Big video handlers like YouTube and even Slack use AI to automatically caption videos that you upload. This is a great win for accessibility, and the AI is extremely accurate. It sometimes stumbles on uncommon words and bad audio signals, but these can be easily fixed by a human. I think most would agree that the benefit and cost savings of generating 95% accurate captions greatly outweighs the cost of having none at all!
There are two steps to this (1) generate captions from the video as an SRT file, and (2) bundle the captions with the video.
Whisper in my experience is incredibly good at audio transcription. And it can directly transcribe mp4 files to SRT format. You don’t have to extract the audio from the video or anything like that. Once you have an SRT file,
ffmpeg can easily bundle an mp4 and SRT file. I’ve tried this on some personal videos, and the results have been near perfect.
How to Do It
Step 1: Use
whisper to generate an SRT transcription of the video:
whisper infile.mp4 \ --model small.en \ --language English \ -f 'srt'
I tested this on a two minute video and it took less than 30 seconds to produce a complete transcription. This output is a subtitle file for your video - an SRT file. SRT is a plaintext file format, so you can edit it with your word processor of choice. Open the SRT, and you will see that each line of the file contains start and end timecodes and the caption text. This can be interpreted by video players to display the caption at the right time in sync with the video.
I used the
small.en language model, which is about 400MB to download. It may be less accurate than the larger models, but in my experience it does a really good job. The option
-f 'srt' specifies that you want an SRT file, but you have your choice of text output format.
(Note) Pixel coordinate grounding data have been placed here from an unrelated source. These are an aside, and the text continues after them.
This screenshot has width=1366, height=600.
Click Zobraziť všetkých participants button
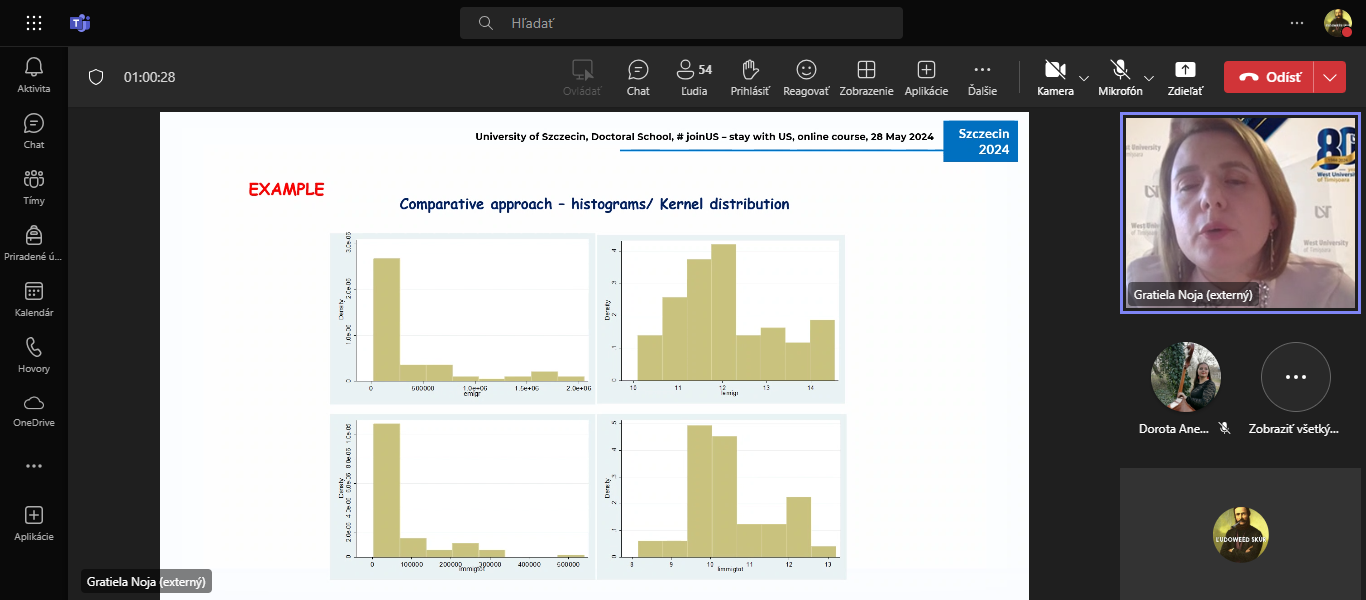1295,377
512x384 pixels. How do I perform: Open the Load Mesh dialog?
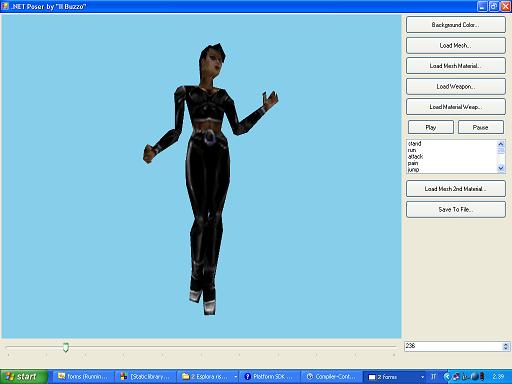pos(456,45)
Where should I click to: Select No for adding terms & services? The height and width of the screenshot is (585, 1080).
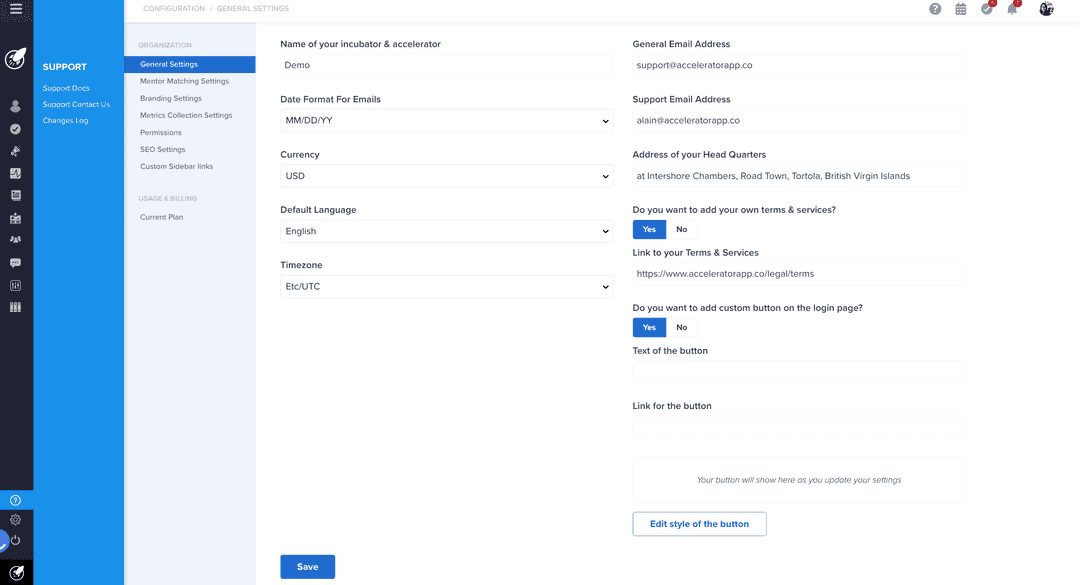pyautogui.click(x=682, y=229)
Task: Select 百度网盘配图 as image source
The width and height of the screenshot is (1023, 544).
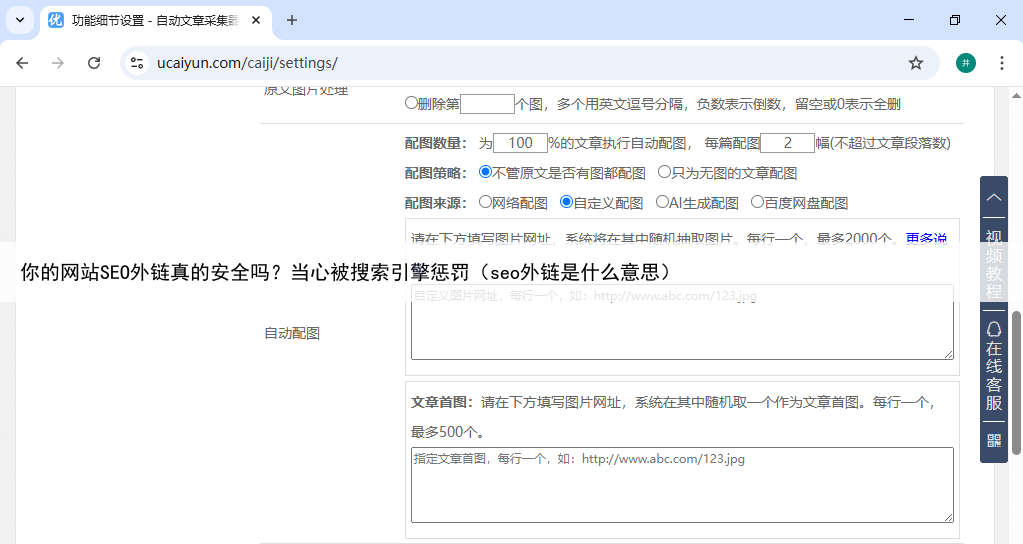Action: (757, 202)
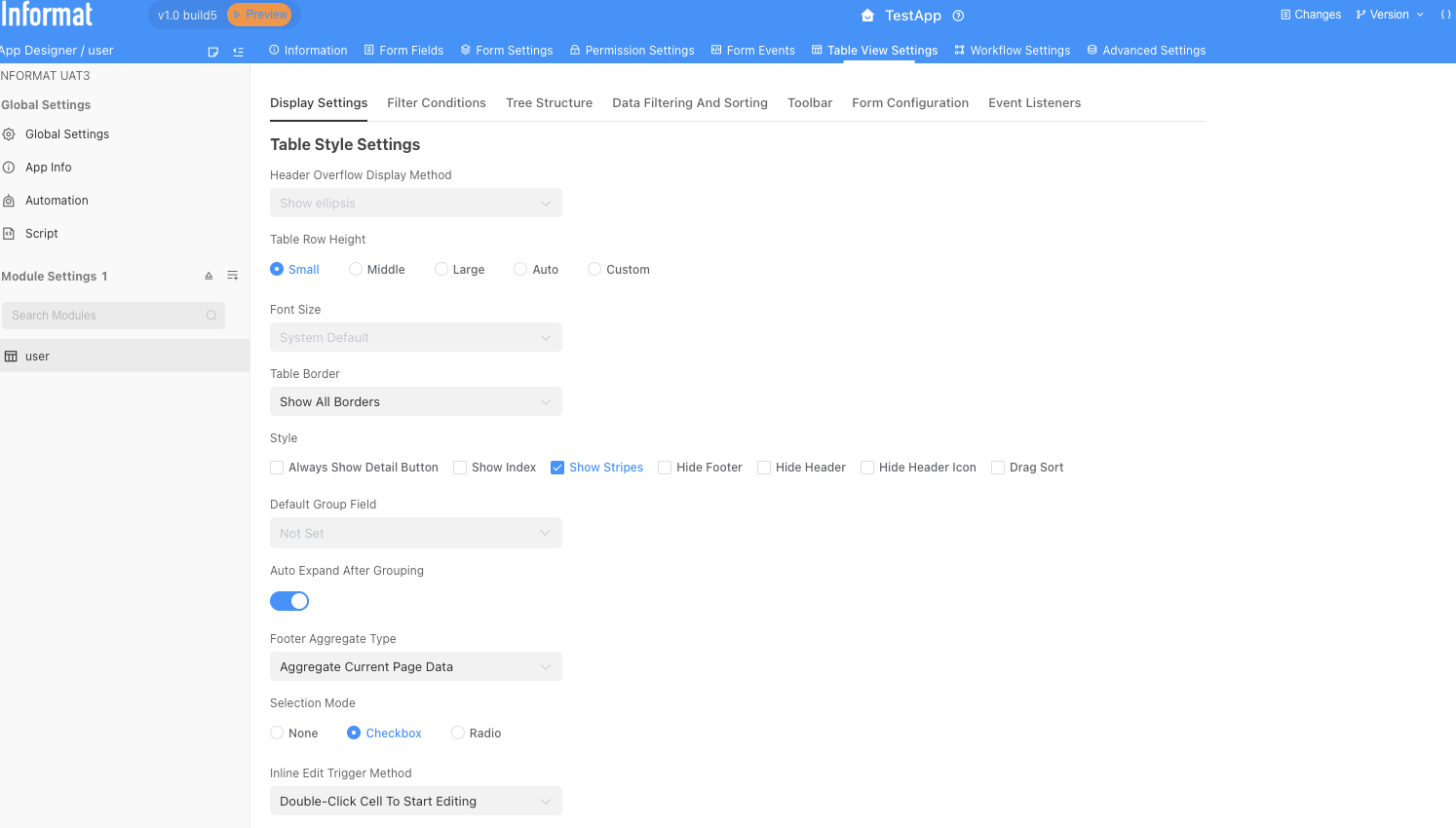Open the Changes link
The width and height of the screenshot is (1456, 828).
point(1311,15)
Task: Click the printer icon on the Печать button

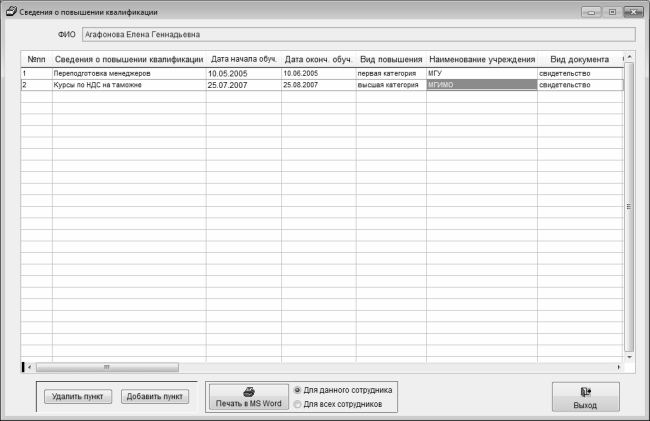Action: coord(249,392)
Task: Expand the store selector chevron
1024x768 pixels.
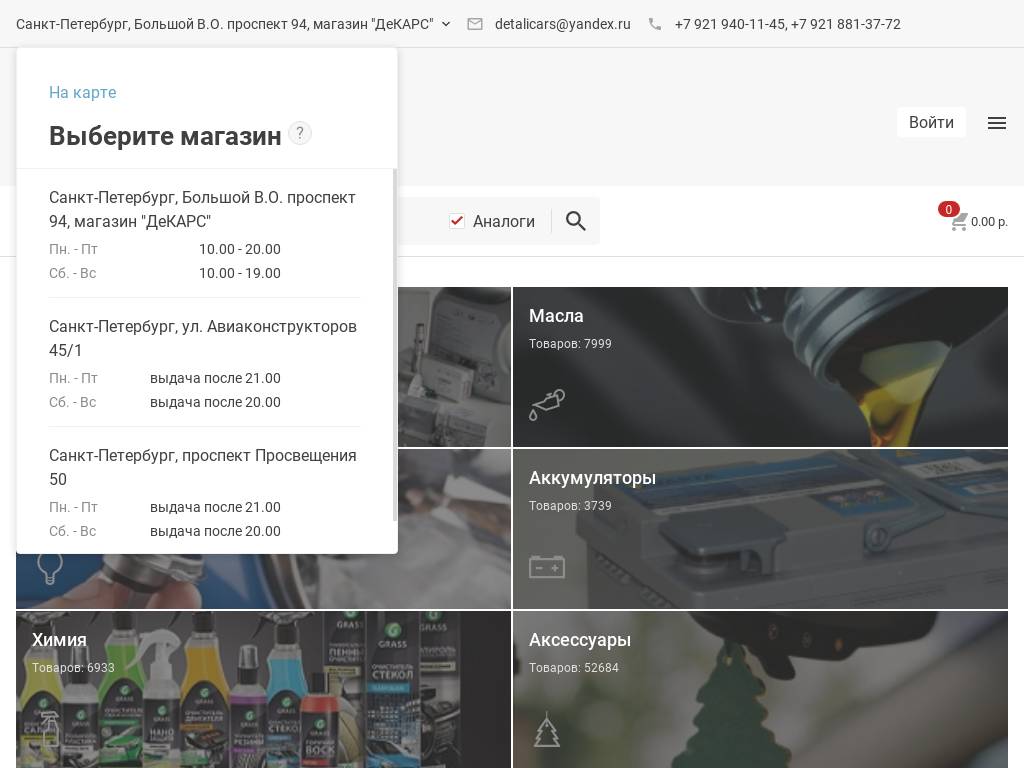Action: [x=446, y=24]
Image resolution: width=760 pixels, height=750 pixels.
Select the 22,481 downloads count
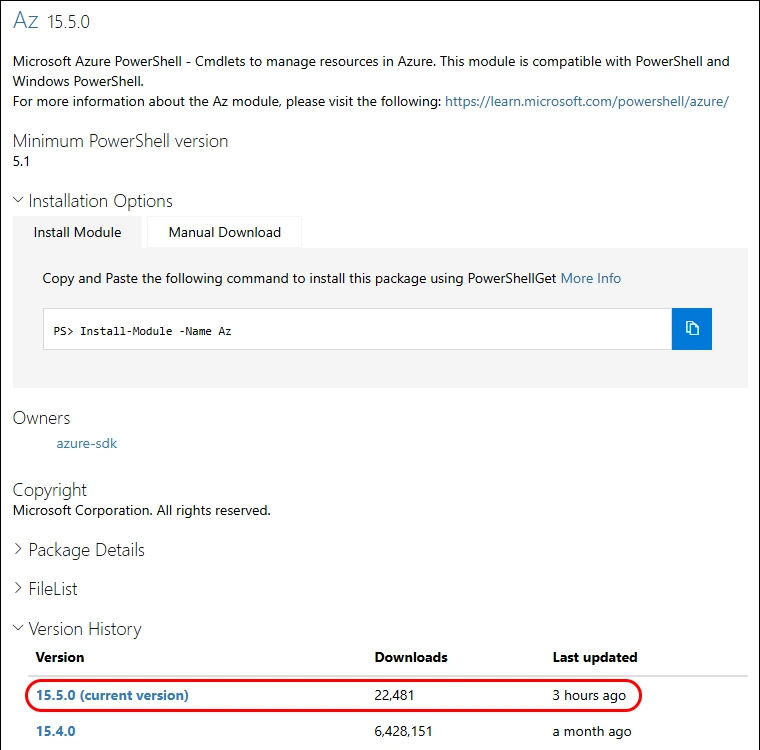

You may want to quickly review the SRT file for any misinterpreted words or names
Step 2: Use
ffmpeg to add the SRT as a subtitle track:
ffmpeg -i infile.mp4 \ -i infile.srt \ -c copy -c:s mov_text \ outfile.mp4
This took less than 2 seconds to run. It doesn’t have to re-render the video, it just bundles the SRT alongside the video track inside of the mp4 container.
You will need a player like VLC that can show you the subtitle tracks. It is also possible to use ffmpeg to “burn in” the subtitles from your SRT file, but this requires re-rendering the whole video.
Automate It All!
The above would be the “by hand” procedure, but perhaps you can see how easily this process might be automated in bulk.
The idea would be that you can drop the mp4 files you want subtitled into an S3 bucket. Then you’d have a scheduler script detect them and queue up jobs for one or more workers. This isn’t strictly necessary, but would allow you to fan out the process to as many workers as you like to process more videos faster. The jobs would run the above commands and produce captioned video files automatically, which are then saved back to S3 somewhere.
Show Captions in HTML without Embedding
If you’re captioning videos for viewing in web browsers, there’s an even easier way.
After my initial write-up, I learned that it’s also possible to attach the track to the video using HTML5’s built-in
<track> tags. This cuts out step two above, meaning you won’t have to use ffmpeg to embed the track in the video file.
In this case, you’ll want to generate a
.vtt file instead of the
.srt above. Fortunately, Whisper supports this format, too!
whisper infile.mp4 \ --model small.en \ --language English \ -f 'vtt'
Once you’ve generated your captions, you can use them with the HTML5 video player like this:
<video src="myvideo.mp4"> <source src="myvideo.mp4" type="video/mp4" /> <track label="English" kind="captions" srclang="en" src="/path/to/captions.vtt" default /> </video>